> **Short task**
Tally the lines in the listing below that contain the string "legend", and give only the number.

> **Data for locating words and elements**

########################################

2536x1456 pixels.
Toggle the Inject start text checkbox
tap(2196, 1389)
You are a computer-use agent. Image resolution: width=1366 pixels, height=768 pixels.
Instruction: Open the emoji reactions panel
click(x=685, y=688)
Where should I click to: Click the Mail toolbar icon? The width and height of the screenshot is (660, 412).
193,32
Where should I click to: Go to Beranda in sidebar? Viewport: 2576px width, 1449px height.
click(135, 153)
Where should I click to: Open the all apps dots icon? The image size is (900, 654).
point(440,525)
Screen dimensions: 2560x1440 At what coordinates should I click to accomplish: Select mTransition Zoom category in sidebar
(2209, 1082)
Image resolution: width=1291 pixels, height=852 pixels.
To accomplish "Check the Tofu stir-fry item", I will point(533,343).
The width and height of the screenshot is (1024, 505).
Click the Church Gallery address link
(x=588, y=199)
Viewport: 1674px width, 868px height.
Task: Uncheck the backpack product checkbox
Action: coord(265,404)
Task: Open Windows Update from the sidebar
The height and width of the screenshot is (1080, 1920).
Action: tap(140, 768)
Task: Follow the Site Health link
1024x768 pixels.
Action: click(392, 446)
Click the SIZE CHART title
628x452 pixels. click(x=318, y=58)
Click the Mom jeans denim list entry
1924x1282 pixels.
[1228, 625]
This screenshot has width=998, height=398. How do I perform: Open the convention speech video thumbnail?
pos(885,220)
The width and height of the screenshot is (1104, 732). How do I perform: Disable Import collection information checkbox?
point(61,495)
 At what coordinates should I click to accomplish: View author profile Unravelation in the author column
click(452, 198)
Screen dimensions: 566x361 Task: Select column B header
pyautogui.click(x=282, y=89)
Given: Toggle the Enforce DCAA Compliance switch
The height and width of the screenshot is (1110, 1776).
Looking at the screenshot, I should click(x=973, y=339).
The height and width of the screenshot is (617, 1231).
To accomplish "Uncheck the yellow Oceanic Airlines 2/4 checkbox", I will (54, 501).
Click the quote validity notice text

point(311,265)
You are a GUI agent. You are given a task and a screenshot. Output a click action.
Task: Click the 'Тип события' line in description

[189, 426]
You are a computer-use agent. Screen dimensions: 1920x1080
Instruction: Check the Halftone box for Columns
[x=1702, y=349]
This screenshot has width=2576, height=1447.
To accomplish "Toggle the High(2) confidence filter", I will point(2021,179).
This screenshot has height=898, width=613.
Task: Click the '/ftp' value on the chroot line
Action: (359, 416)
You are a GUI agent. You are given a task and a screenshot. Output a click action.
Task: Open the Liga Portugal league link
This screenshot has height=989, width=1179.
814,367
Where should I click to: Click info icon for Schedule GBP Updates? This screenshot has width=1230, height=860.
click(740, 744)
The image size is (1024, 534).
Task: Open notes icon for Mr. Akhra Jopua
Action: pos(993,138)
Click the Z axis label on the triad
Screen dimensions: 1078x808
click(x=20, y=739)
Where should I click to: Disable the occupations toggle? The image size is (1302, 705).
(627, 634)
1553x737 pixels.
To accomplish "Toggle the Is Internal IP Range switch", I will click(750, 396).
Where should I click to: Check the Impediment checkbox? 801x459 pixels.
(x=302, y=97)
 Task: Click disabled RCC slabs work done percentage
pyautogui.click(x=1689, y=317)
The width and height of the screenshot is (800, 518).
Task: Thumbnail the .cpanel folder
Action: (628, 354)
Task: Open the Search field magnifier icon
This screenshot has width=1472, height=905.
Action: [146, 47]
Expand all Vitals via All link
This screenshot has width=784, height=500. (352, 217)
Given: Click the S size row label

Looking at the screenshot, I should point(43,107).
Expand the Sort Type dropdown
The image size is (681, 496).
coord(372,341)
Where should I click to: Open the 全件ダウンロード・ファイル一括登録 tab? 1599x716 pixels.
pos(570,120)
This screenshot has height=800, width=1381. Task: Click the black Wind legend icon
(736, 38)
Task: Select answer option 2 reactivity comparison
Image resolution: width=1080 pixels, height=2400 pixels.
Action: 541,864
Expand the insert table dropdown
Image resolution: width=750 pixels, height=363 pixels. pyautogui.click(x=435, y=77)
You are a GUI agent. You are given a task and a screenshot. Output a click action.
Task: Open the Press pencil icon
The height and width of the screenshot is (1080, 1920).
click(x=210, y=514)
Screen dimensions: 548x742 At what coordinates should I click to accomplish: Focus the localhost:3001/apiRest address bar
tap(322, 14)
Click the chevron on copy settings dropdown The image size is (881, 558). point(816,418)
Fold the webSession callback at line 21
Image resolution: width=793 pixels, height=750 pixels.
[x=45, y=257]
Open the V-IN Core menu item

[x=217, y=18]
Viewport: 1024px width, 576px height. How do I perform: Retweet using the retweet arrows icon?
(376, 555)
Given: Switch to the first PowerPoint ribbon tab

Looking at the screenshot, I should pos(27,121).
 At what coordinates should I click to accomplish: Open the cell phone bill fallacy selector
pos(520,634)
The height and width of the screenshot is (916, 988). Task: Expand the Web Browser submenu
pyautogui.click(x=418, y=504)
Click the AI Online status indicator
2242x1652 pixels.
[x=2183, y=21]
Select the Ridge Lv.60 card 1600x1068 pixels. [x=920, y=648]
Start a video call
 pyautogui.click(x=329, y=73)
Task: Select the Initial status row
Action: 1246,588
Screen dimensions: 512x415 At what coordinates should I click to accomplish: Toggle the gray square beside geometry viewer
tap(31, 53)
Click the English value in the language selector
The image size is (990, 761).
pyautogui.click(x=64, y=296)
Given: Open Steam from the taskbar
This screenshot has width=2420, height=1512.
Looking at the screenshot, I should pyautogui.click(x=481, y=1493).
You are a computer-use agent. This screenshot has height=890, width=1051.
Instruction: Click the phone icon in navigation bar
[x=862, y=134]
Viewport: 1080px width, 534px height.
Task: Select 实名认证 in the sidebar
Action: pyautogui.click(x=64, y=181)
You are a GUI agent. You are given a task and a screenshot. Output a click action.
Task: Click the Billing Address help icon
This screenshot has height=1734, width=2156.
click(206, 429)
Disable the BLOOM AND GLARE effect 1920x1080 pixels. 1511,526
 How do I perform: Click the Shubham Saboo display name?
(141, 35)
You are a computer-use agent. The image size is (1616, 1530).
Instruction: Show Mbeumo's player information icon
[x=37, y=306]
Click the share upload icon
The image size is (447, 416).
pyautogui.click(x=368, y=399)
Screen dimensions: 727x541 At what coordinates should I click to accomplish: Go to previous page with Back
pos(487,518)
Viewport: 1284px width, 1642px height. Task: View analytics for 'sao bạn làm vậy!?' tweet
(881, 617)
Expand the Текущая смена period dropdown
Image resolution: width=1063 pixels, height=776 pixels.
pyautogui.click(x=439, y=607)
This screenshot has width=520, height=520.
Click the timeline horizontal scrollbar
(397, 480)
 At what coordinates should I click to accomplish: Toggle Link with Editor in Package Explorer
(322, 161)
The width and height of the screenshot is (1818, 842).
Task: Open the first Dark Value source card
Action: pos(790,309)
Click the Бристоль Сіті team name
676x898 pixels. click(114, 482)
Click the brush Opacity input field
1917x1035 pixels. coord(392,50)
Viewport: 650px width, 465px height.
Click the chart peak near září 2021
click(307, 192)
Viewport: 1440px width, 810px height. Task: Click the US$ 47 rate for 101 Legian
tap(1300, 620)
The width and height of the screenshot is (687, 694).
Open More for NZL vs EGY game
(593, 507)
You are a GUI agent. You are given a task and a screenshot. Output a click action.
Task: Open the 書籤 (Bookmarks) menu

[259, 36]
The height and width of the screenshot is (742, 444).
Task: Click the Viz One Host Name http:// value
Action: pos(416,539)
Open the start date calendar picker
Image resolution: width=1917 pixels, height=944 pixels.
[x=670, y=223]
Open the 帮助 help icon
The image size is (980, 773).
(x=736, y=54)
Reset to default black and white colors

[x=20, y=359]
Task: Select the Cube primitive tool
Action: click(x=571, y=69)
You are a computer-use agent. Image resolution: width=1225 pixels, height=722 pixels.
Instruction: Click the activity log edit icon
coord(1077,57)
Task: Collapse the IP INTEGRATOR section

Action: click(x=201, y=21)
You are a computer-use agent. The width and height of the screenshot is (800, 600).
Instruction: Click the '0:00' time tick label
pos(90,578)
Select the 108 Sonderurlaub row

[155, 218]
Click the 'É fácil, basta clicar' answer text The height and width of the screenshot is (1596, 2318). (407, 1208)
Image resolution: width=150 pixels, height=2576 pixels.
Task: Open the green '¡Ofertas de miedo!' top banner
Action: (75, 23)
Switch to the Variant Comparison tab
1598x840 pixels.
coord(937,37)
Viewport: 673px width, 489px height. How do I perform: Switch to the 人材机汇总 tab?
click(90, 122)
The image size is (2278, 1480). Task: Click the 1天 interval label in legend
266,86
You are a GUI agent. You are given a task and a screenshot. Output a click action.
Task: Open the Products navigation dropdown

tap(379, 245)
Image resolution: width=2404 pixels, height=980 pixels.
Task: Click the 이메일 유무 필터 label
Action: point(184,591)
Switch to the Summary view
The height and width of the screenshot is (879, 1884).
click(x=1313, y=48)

########################################

> **Solution to the exercise**
2